• _Input material_:
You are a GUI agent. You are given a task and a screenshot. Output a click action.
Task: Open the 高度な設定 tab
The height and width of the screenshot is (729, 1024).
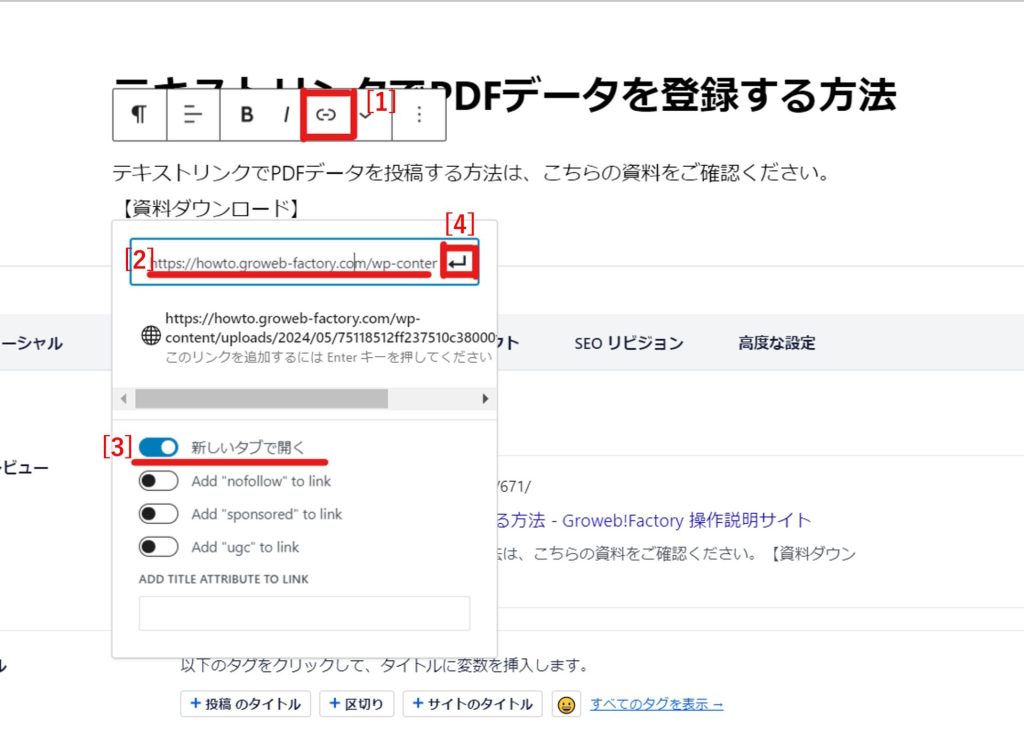click(776, 343)
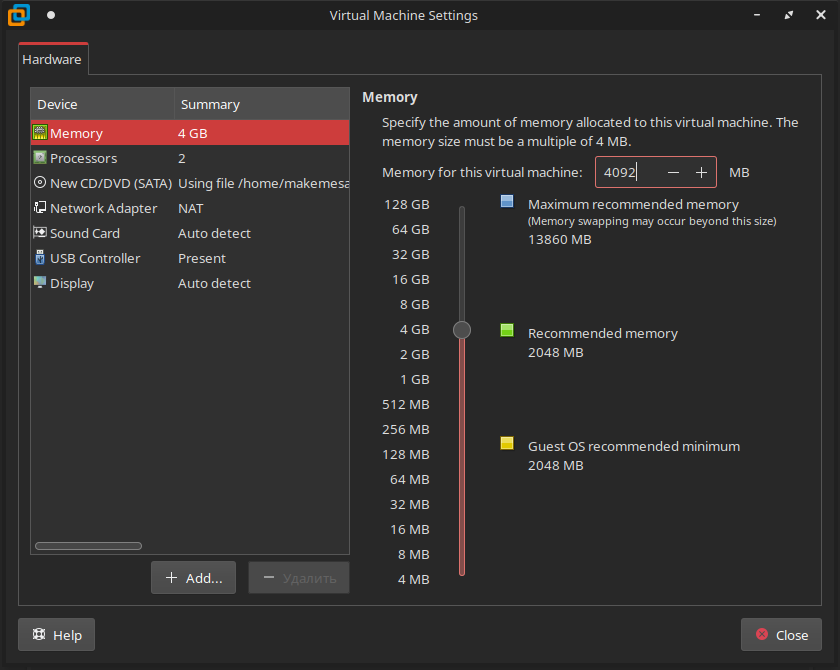This screenshot has height=670, width=840.
Task: Sort devices by the Summary column header
Action: (210, 104)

• _Exercise prompt_: Reproduce the data above line for line, character for character, omitting the pictures.

• _Written solution_:
You are a GUI agent. You are given a task and a screenshot. Output a click action.
Task: Open the 高度な設定 tab
The height and width of the screenshot is (729, 1024).
click(776, 343)
This screenshot has height=670, width=840.
Task: Sort devices by the Summary column header
Action: (210, 104)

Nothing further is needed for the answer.